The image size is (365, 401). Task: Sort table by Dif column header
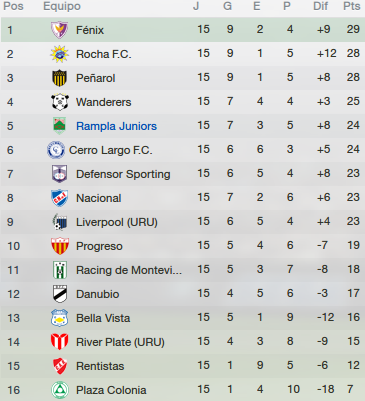320,6
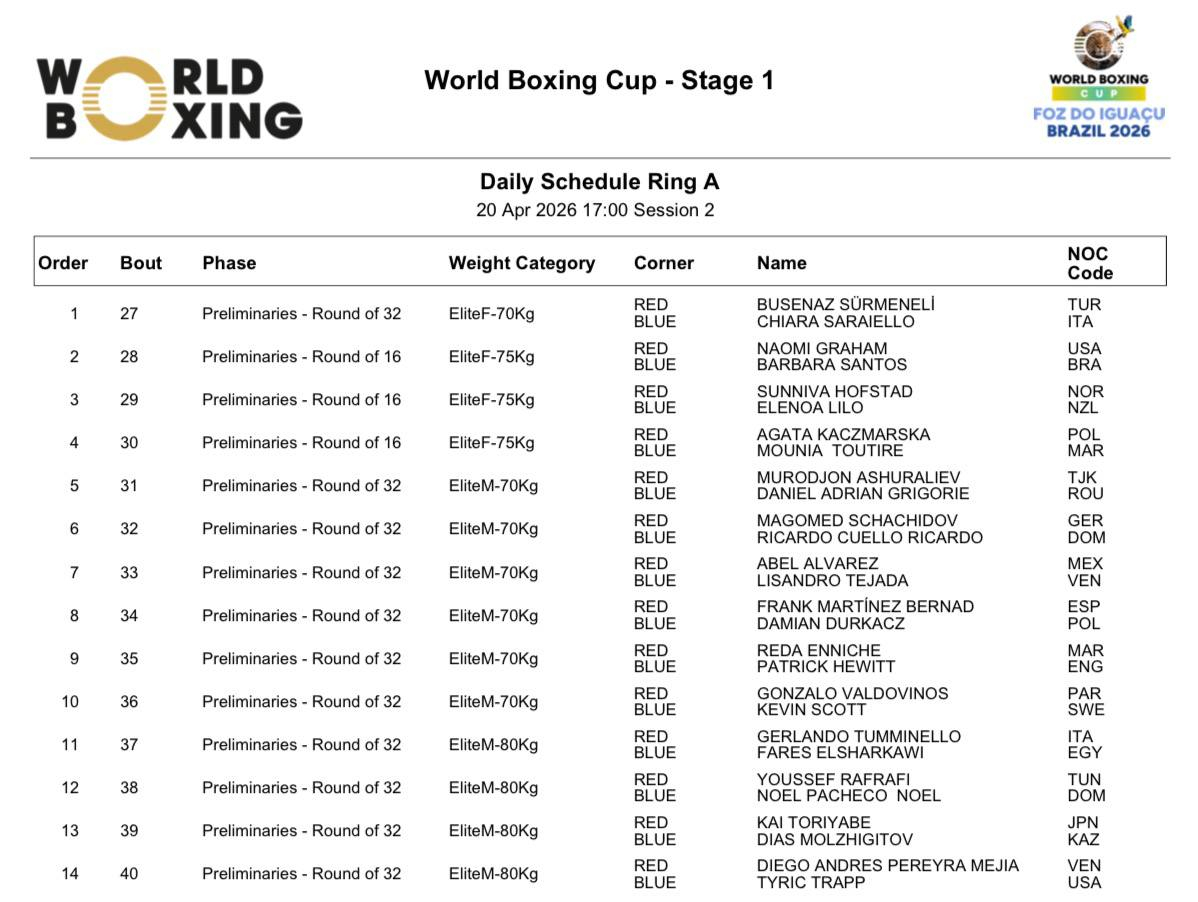Click the Weight Category column header
This screenshot has height=902, width=1198.
click(x=521, y=263)
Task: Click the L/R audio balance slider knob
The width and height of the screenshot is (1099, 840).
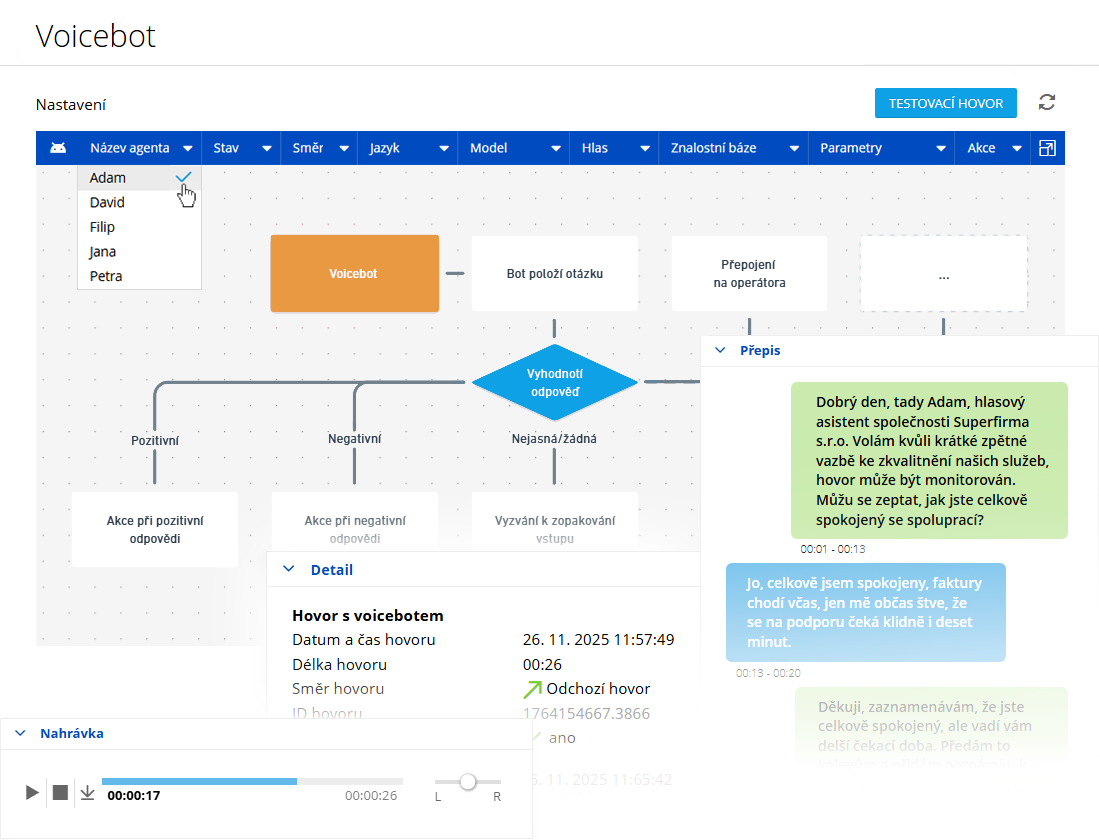Action: [x=467, y=782]
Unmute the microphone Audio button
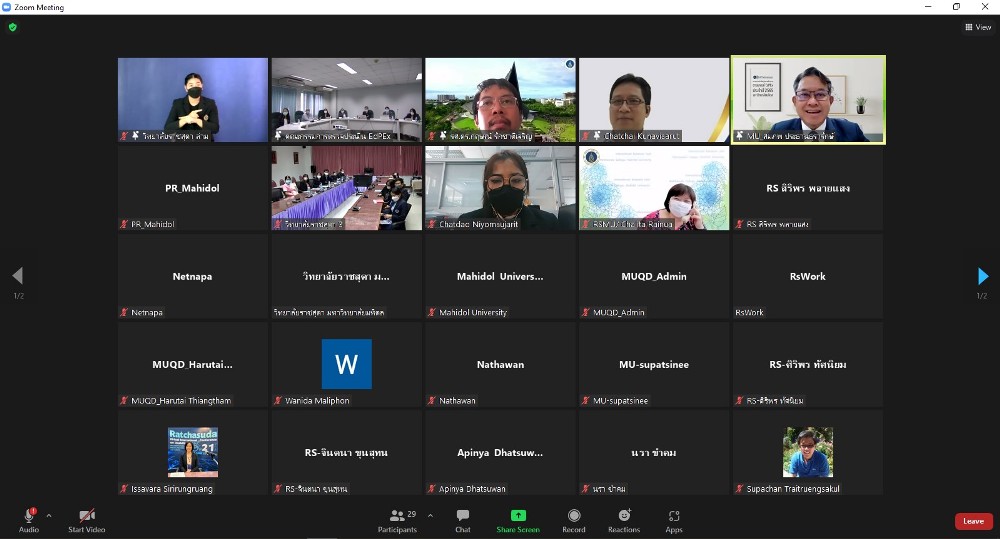Viewport: 1000px width, 539px height. coord(29,519)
──────────────────────────────
**Required action:**
Omit the pictures and print the listing exactly.

**Written response:**
The image size is (365, 401). Task: Sort table by Dif column header
320,6
Click the Weight Category column header
This screenshot has height=902, width=1198.
click(x=521, y=263)
Task: Click the L/R audio balance slider knob
The width and height of the screenshot is (1099, 840).
Action: [x=467, y=782]
Unmute the microphone Audio button
Viewport: 1000px width, 539px height. coord(29,519)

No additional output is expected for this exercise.